BEGIN EXTRACTED INFORMATION
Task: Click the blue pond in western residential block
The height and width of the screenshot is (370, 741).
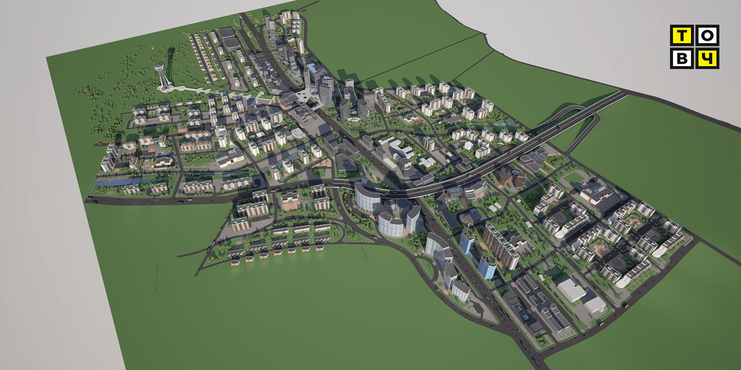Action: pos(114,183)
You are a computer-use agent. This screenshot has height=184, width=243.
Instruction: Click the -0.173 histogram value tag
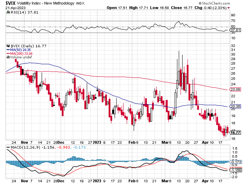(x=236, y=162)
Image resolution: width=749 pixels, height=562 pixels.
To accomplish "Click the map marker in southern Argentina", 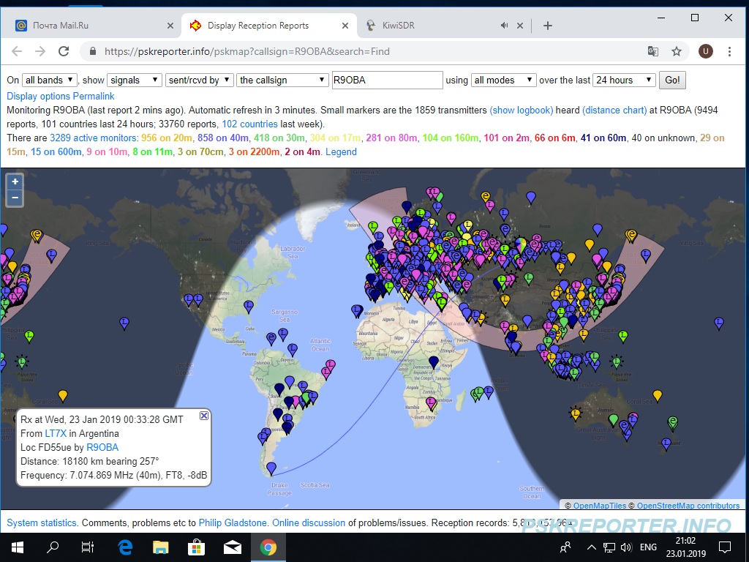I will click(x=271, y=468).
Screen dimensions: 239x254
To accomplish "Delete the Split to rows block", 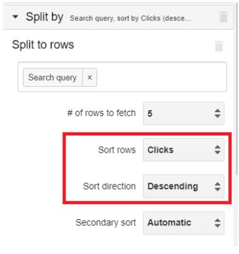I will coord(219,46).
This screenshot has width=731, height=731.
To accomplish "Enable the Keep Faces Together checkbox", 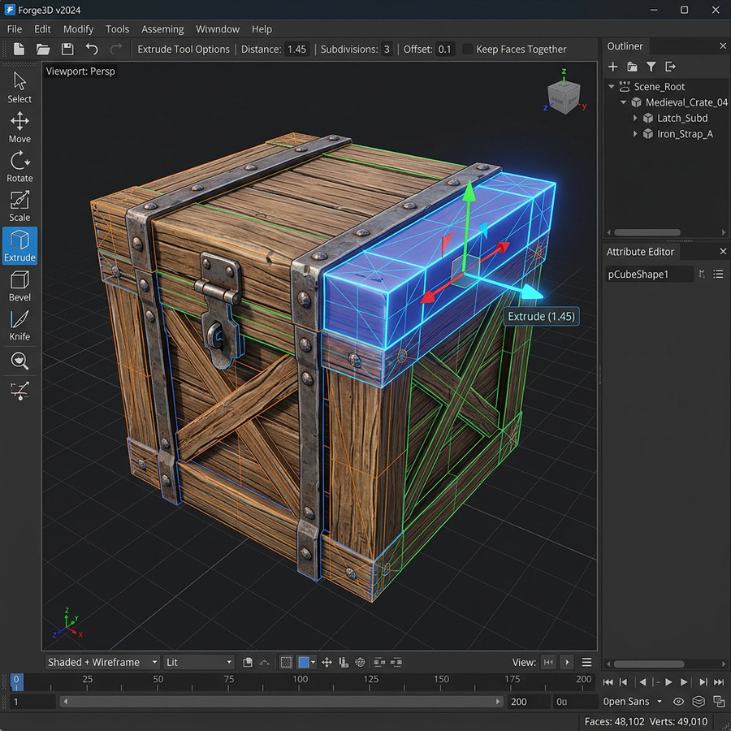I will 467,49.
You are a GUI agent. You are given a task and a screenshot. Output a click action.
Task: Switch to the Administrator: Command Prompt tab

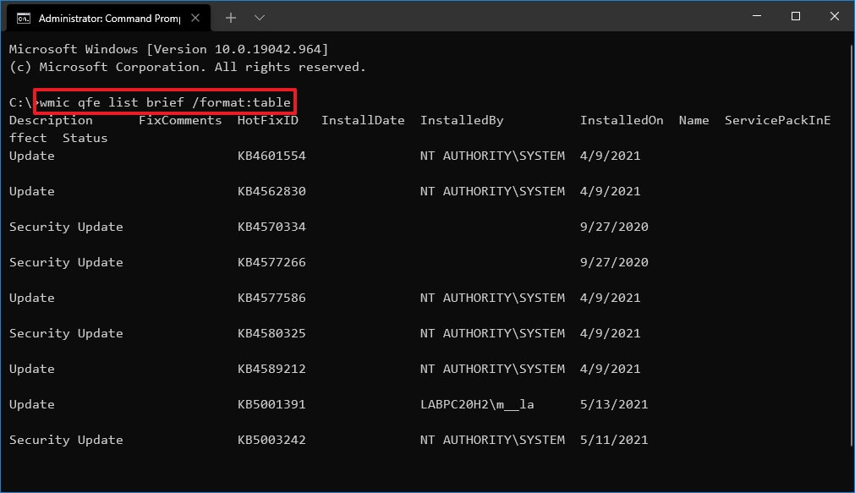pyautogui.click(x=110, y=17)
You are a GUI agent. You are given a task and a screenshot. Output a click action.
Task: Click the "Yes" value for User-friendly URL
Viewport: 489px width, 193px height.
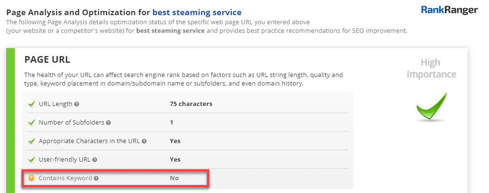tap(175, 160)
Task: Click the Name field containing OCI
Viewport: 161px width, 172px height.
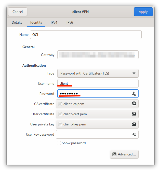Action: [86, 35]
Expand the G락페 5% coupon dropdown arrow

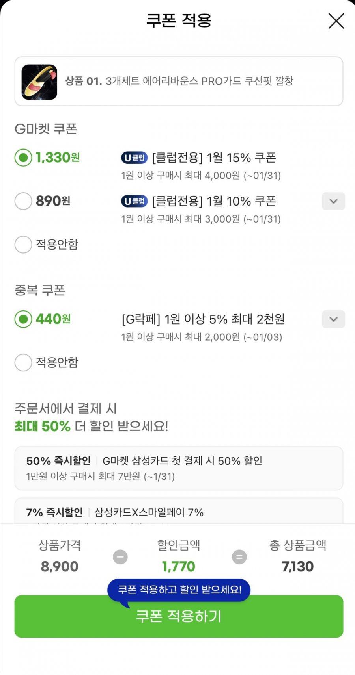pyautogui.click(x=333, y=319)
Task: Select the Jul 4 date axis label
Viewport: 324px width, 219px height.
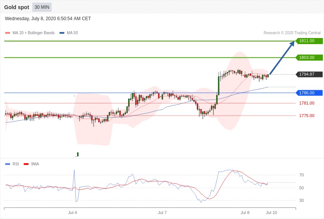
END EXTRACTED INFORMATION
BEGIN EXTRACTED INFORMATION
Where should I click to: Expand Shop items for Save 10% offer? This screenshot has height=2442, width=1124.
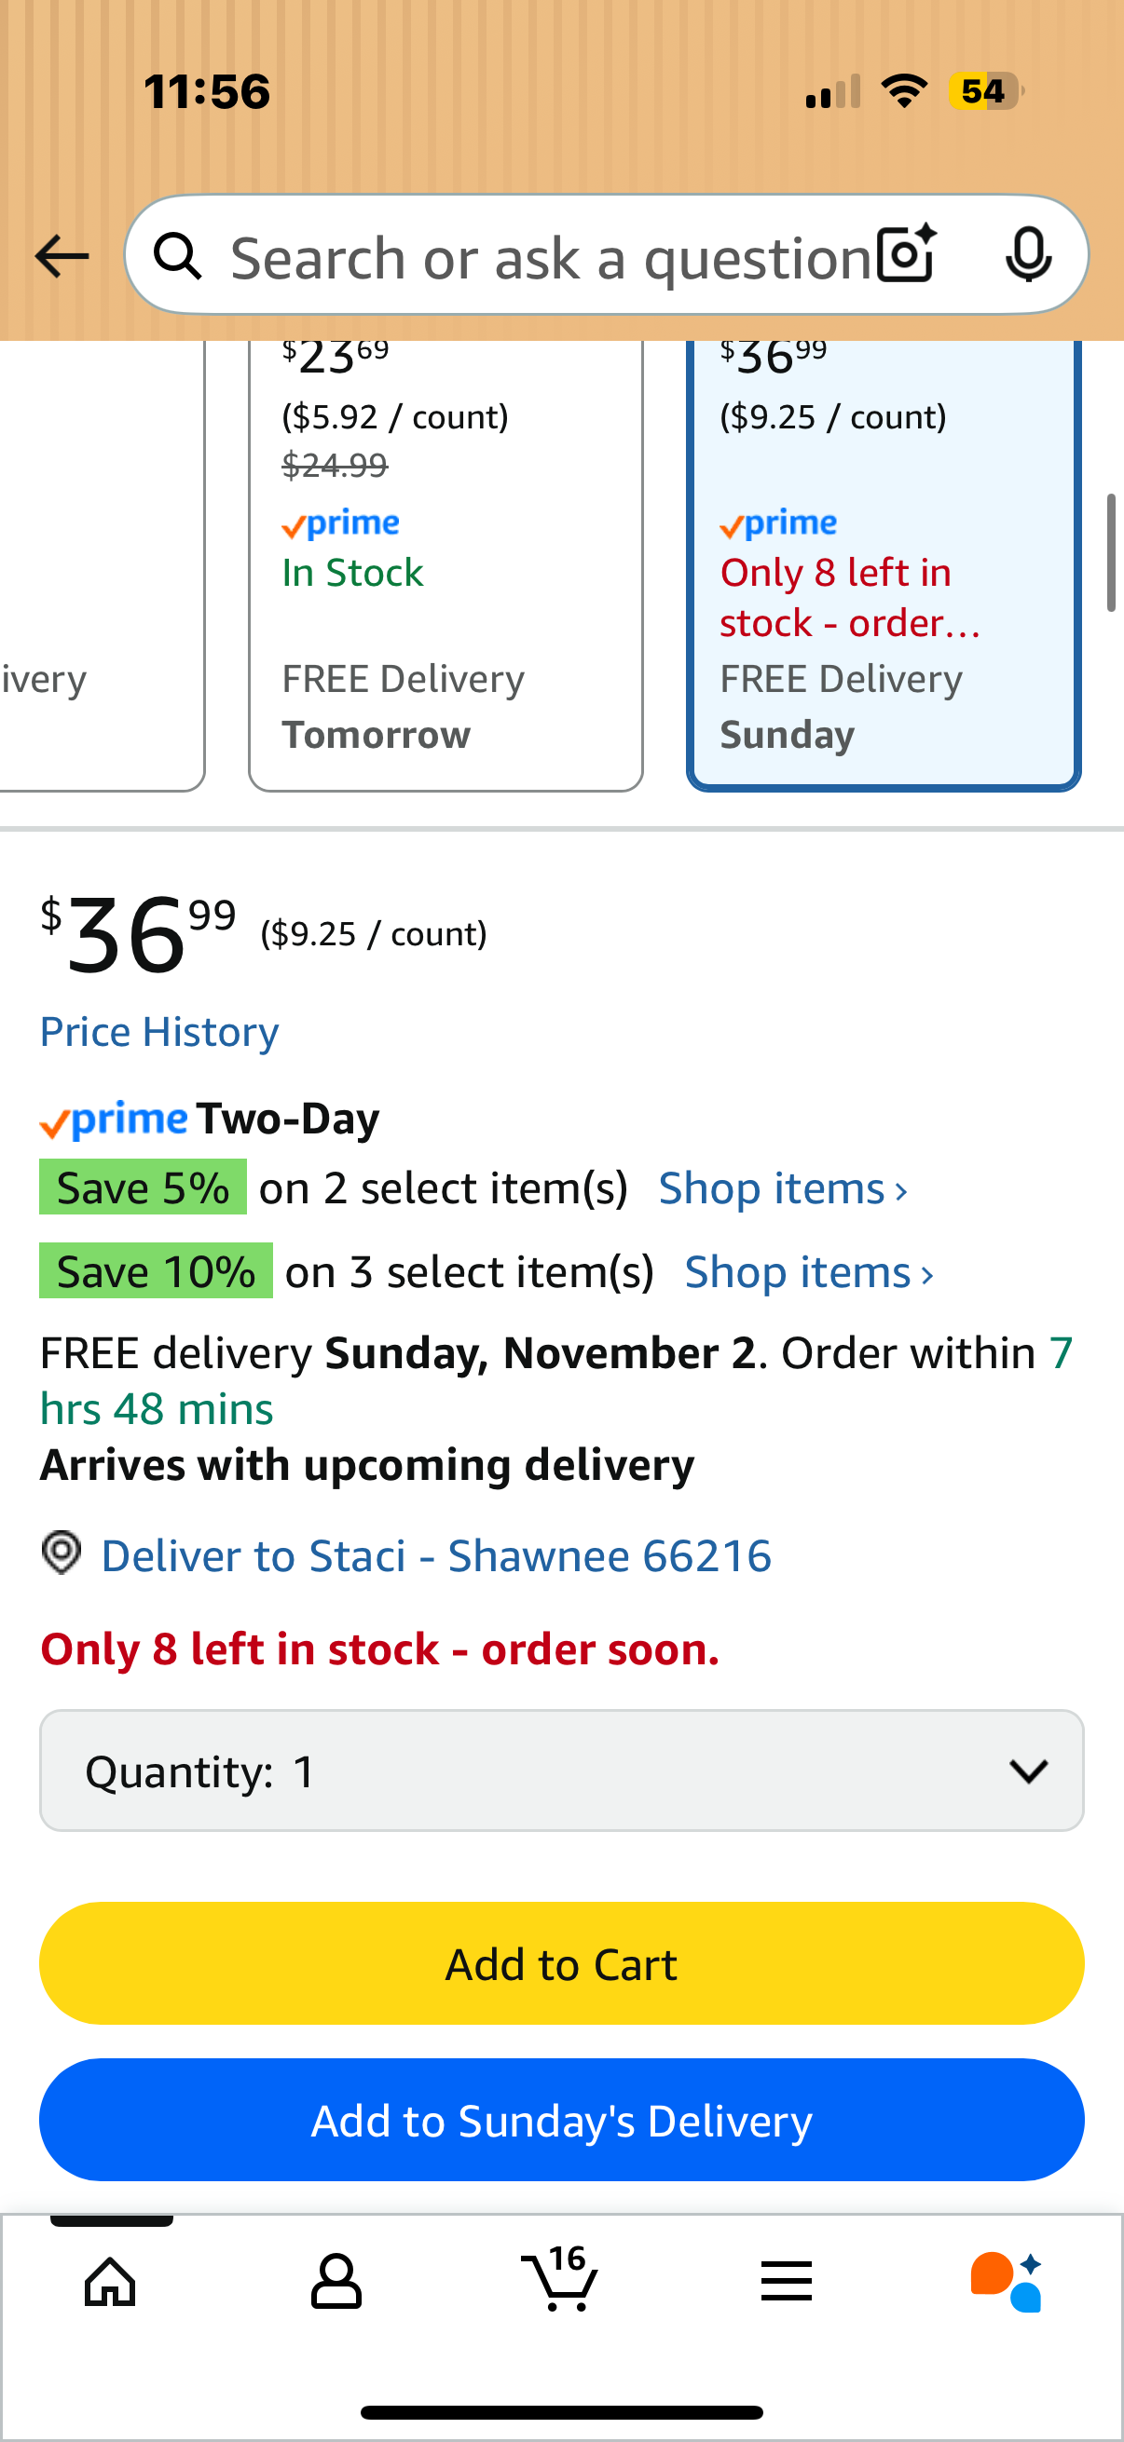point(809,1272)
END EXTRACTED INFORMATION
* [YOUR ASSIGNMENT]: From the listing above, restate verbatim the lines running from the one with "Expand the G락페 5% coupon dropdown arrow" through the one with "Viewport: 324px width, 219px height.", inclusive, but not the pictures.

* [RESULT FOR THIS EXERCISE]:
Expand the G락페 5% coupon dropdown arrow

pyautogui.click(x=333, y=319)
Task: Select the Jul 4 date axis label
Viewport: 324px width, 219px height.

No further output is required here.